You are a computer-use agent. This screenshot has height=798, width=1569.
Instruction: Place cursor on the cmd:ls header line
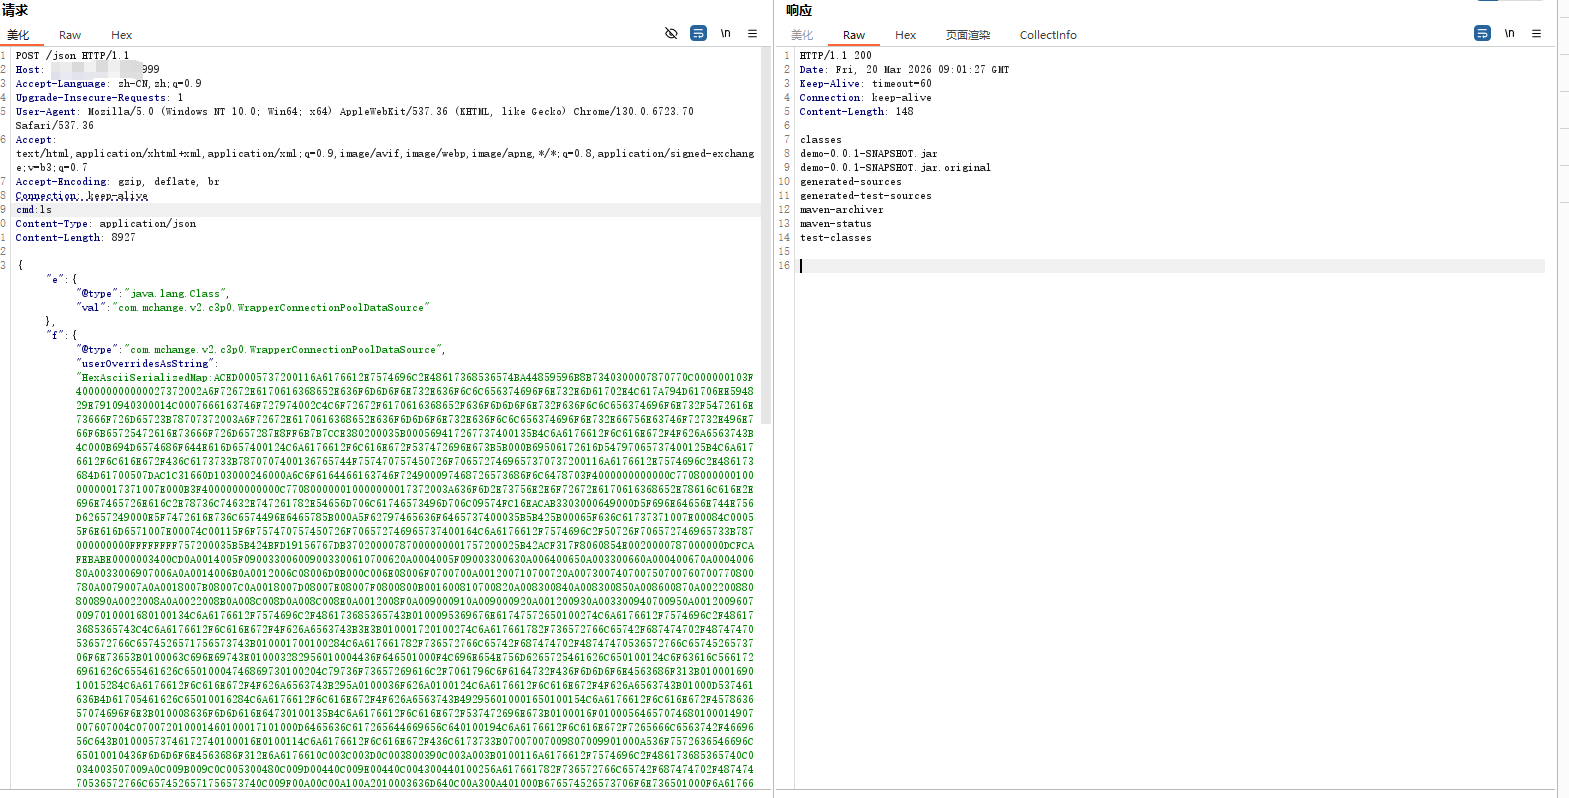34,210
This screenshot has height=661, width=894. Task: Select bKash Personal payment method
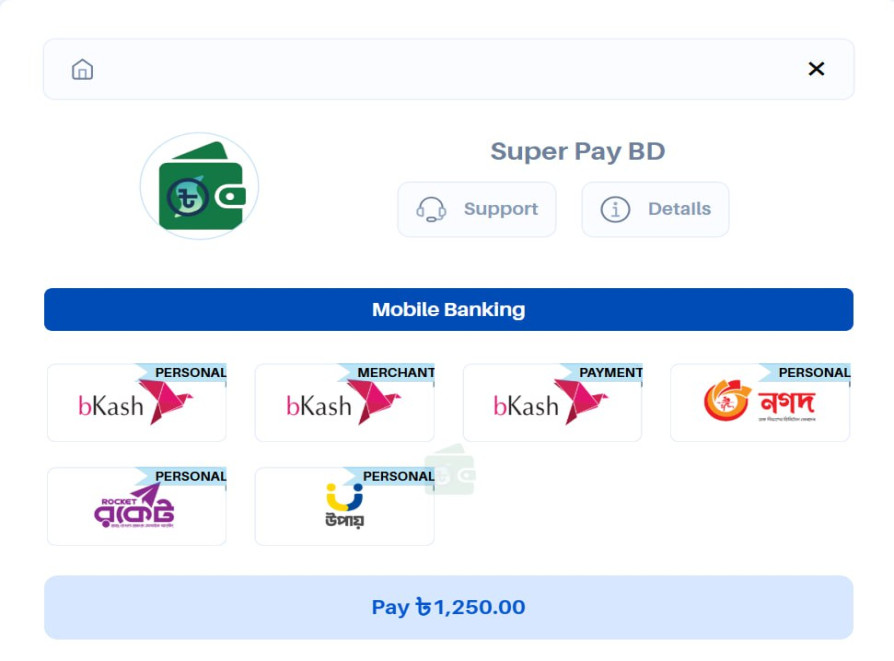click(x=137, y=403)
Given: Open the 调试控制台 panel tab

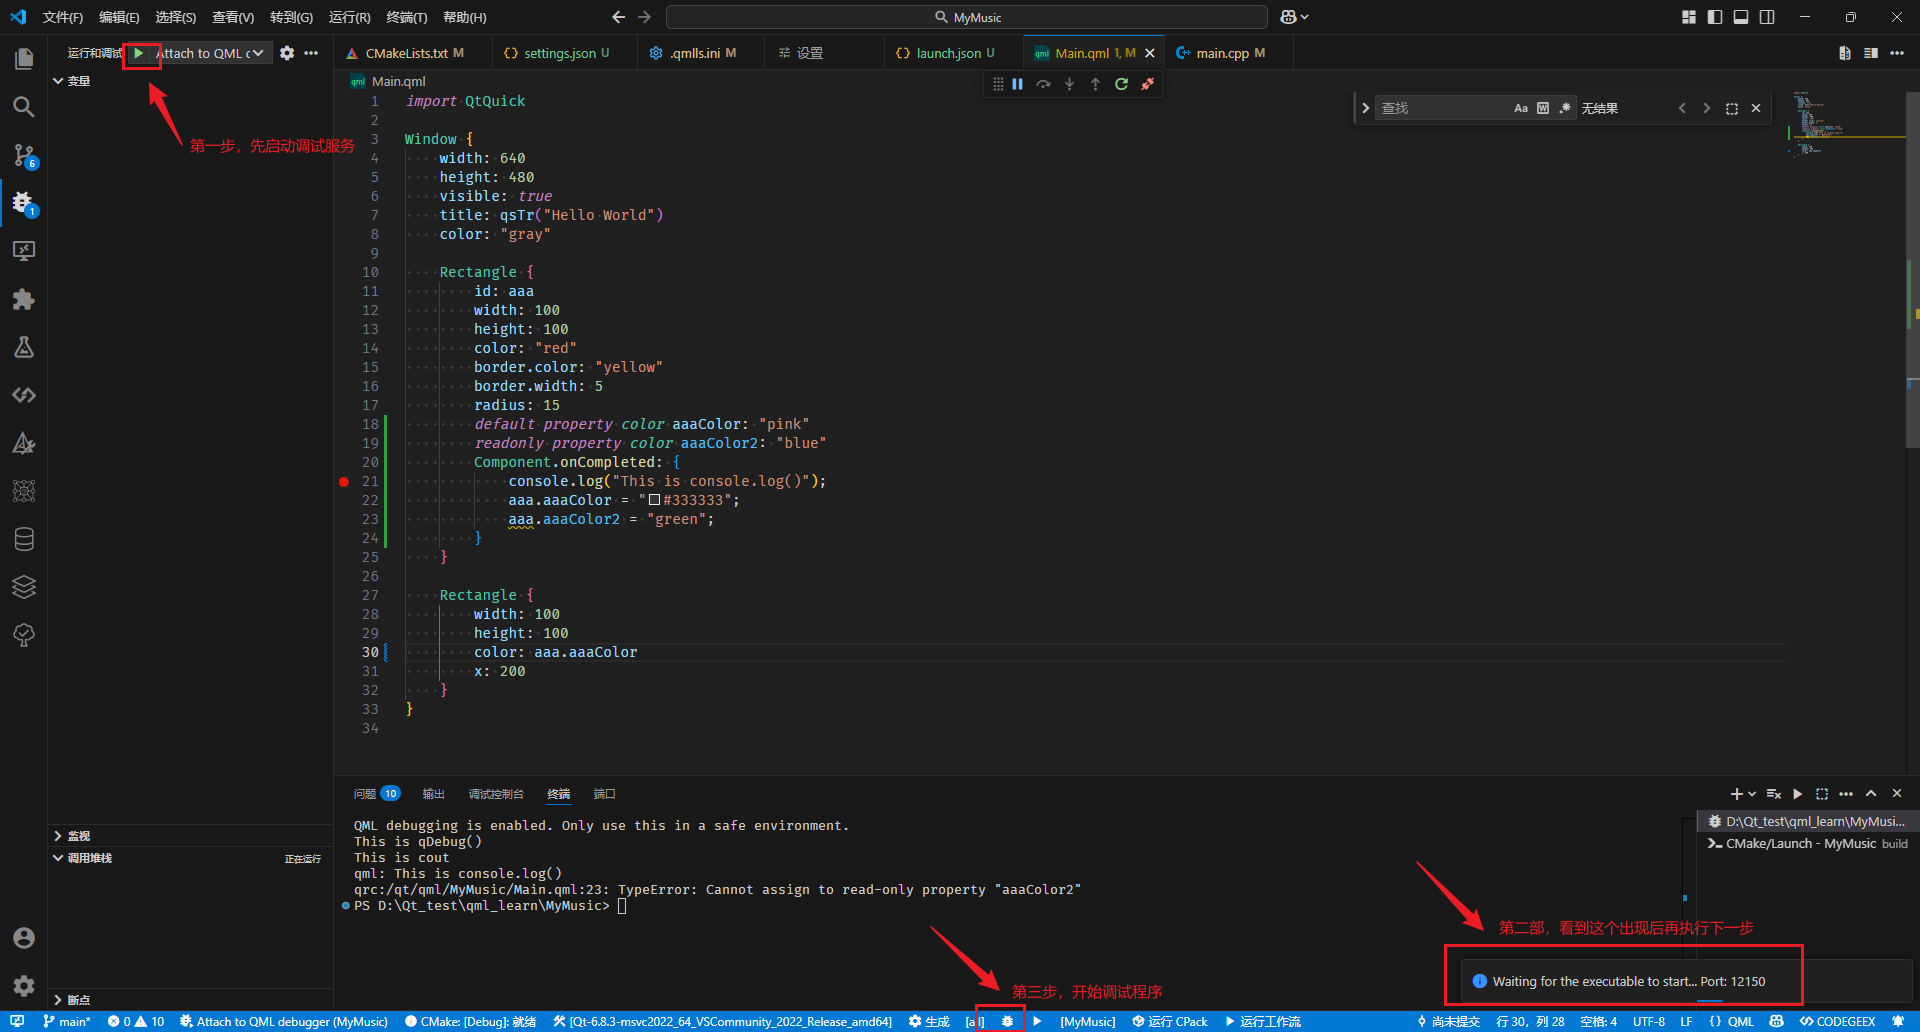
━━━━━━━━━━
(Task item):
Keep every word of the records exact as you write them out, but drop the pictures.

(Problem solution):
You are a computer-use agent. This screenshot has height=798, width=1569.
Instruction: Place cursor on the cmd:ls header line
34,210
This screenshot has height=661, width=894. Task: Select bKash Personal payment method
click(x=137, y=403)
Given: Open the 调试控制台 panel tab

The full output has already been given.